Cybersecurity firm firewall & VPN tech flaws affect over 70k devices
Cybersecurity firms & VPN companies often provide users protection of computer systems and networks from the theft of or damage to their hardware, software, or electronic data, as well as from the disruption or misdirection of the services they provide.
Users never expect that these firms to get vulnerable and expose data, but here the companies themselves are vulnerable and exposing user data. Now vpnMentor has released a new report detailing 2 vulnerabilities in an Indian based security company called Cyberoam.
Cyberoam Technologies, a Sophos Company, is a global Network Security appliances provider, with a presence in more than 125 countries. The company offers User Identity-based network security in its Firewalls/ Unified Threat Management appliances, allowing visibility and granular control into users’ activities in business networks.
An anonymous ethical hacker affected the firm’s firewall and VPN technology, according to a report both were affected first in 2019 and then in January 2020. We do not know the exact amount of devices affected in this flaw, a report said that around 70,000 to 1,50,000 devices are affected due to this flaw.
The main flaw in Cyberoam’s security involved two separate vulnerabilities in how an email is released from quarantine on a Cyberoam device. Both unrelated issues could have been used to give hackers access to Cyberoam’s devices, and, as an end result, make it easier to exploit any device which their firewalls were guarding.

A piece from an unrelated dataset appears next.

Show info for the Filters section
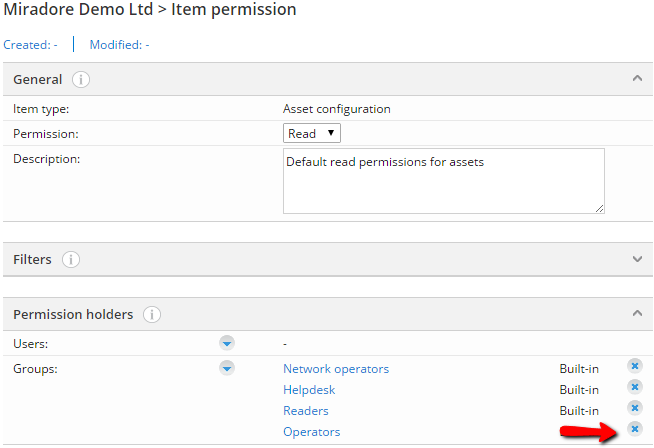654x448 pixels. 70,259
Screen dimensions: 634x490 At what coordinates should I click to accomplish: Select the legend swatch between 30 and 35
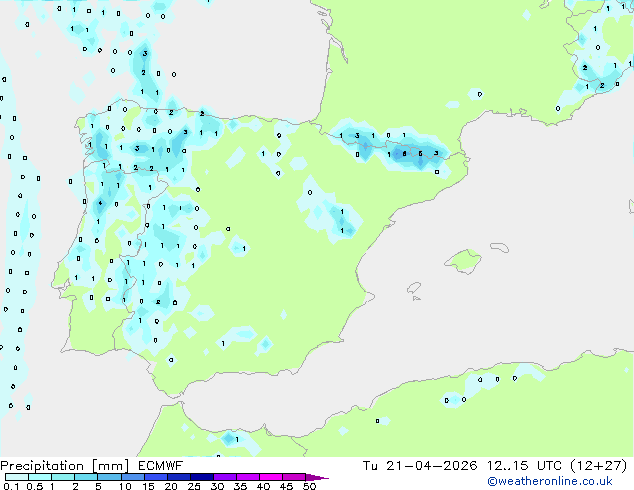point(229,477)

1st Vulnerability: Unauthenticated Root Remote Command Execution (pre-auth RCE)
The vulnerability has the compatibility to access any Cyberoam device by exploiting its email quarantine release system without needing to know the username and password for the account linked to it. The vulnerability can also gain ‘root’ access on the device because of its need to run in a privileged setting, which would grant any hacker total control of the target device.
They would then potentially have privileged access to, and potentially control of, the network into which that Cyberoam device was integrated.
2nd Vulnerability: Unauthenticated Root Remote Command Execution (pre-auth RCE)
To fix the previous vulnerability the company installed a regex-based important patch to all of its active devices. However, this didn’t make it any harder to exploit the second vulnerability. Also, the regex patched used by the first fix would have been insufficient.
According to the researchers, the patch was easily bypassed through Base64 and wrapping it in a Linux Bash Command.
Base64 is a binary-to-text encoding scheme that converts binary data (made up of 1’s and 0’s) into what’s known as an ASCII string format. It can also be used to perform the opposite function: turning regular command codes into binary sequences of 1’s and 0’s.
In fact, unlike the first vulnerability, they didn’t even need an account’s username and password, focusing instead on the request for releasing the quarantine email functionality. The disguised RCEs could be entered into a blank POST parameter input on the login interface and sent directly to the servers from there. Once an attacker gains a shell, it’s usually game over.
The attacker can send unauthenticated root RCE commands and easily pivot into other personal devices by exploiting DNS, SMB, and other local network issues.
Being the most severe form of RCE, it didn’t need any authentication to exploit. It also automatically granted “root” privileges, was highly reliable, and relatively straightforward to exploit.
the vpnmentor researchers said
If you or your company are currently using any Cyberoam security device, make sure you have received and installed the latest security patch from Sophos. Make sure nobody in your network is still using the default login credentials provided by Cyberoam, or you have manually disabled any still in use.